Dr. Daniela Rus
Unleashing Your Inner Maker
NOVEMBER 28, 2018
Note: A recording of Dr. Rus' lecture is not available
Lecture Summary: In the Future, Everyone Will Be Able to Make Robots→
Transcript: View PDF Transcript→
ABSTRACT: The digitization of practically everything coupled with the mobile Internet, the automation of knowledge work, and advanced robotics promises a future with democratized use of machines and wide-spread use of robots and customization.
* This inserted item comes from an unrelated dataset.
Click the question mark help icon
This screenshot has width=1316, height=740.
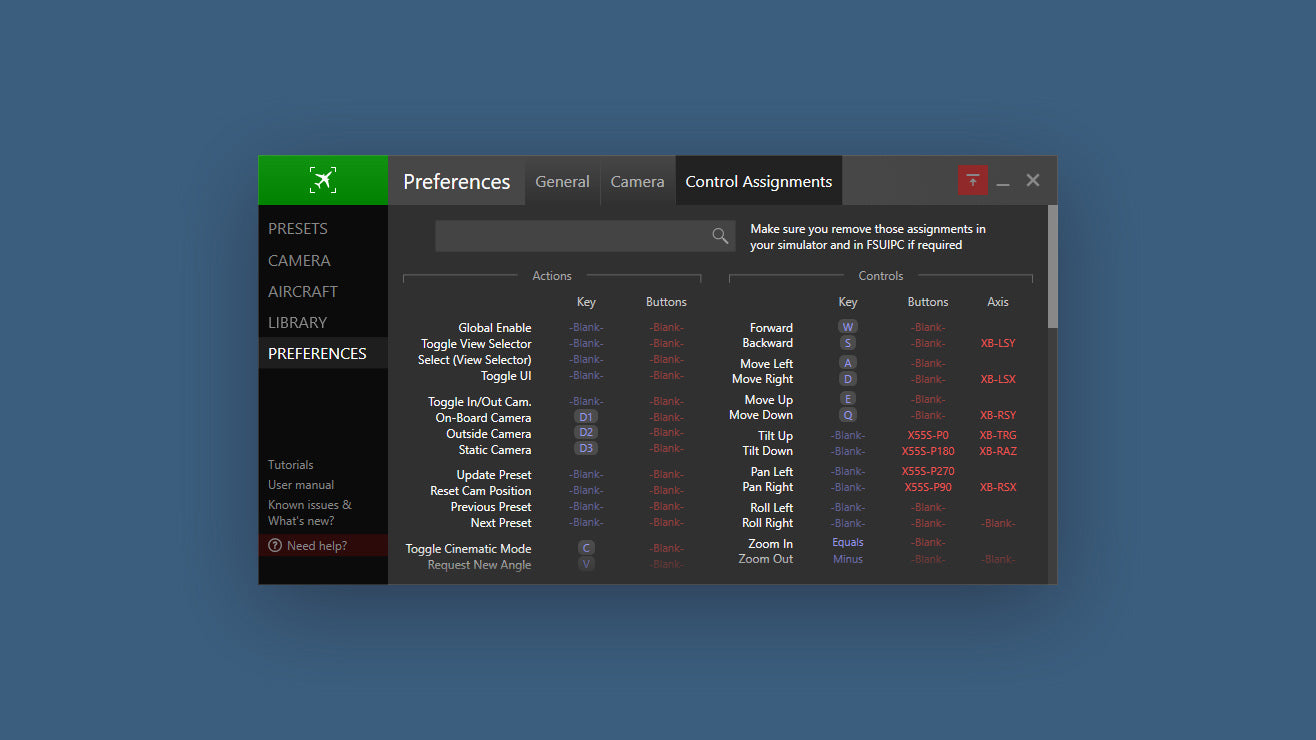275,546
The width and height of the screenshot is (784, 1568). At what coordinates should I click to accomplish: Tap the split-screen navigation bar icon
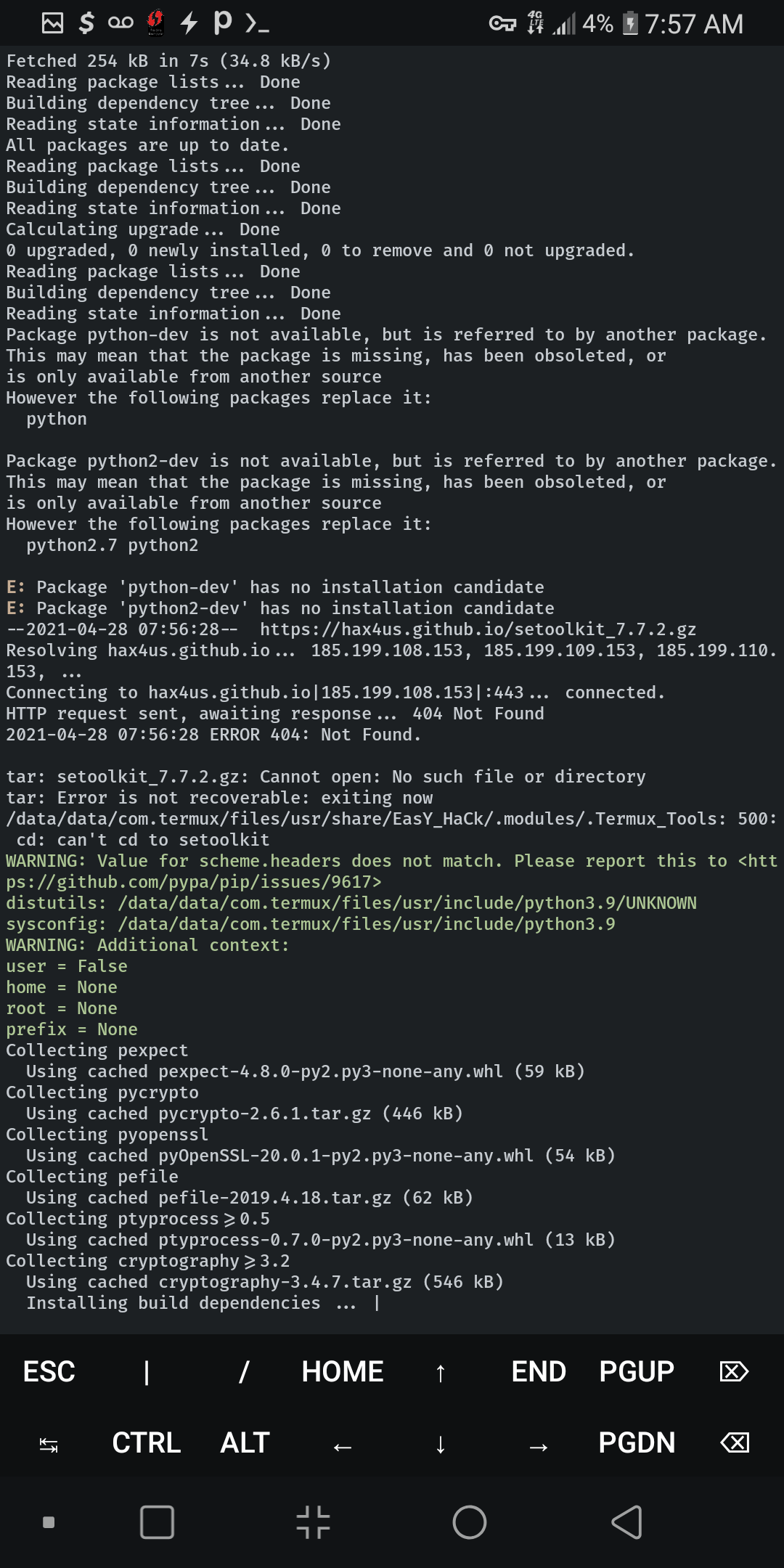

While the last 60 years have defined the field of industrial robots and empowered hard bodied robots to execute complex assembly tasks in constrained industrial settings, the next 60 years will be ushering in our time with pervasive robots that come in a diversity of forms and materials, helping people with physical tasks. However, pervasive use of robots remains a hard problem. How can we accelerate the creation of robots customized to specific tasks? Where are the gaps that we need to address in order to advance toward a future where robots are common in the world and they help reliably with physical tasks? This talk will address recent developments toward pervasive robots and the role of computation in (1) on-demand creation of robots, (2) making robots more capable of reasoning in the world, and (3) making more intuitive interfaces between robots and people.
BIOGRAPHY: Daniela Rus is the Andrew (1956) and Erna Viterbi Professor of Electrical Engineering and Computer Science and Director of the Computer Science and Artificial Intelligence Laboratory (CSAIL) at MIT. Rus’ research interests are in robotics, artificial intelligence, and data science. The key focus of her research is to develop the science of networked/distributed/collaborative robotics, by asking: how can many machines collaborate to achieve a common goal? Rus is a Class of 2002 MacArthur Fellow, a fellow of ACM, AAAI and IEEE, and a member of the National Academy of Engineering and of the American Academy of Arts and Sciences. She is the recipient of the Engelberger Award for robotics. She earned her PhD in Computer Science from Cornell University.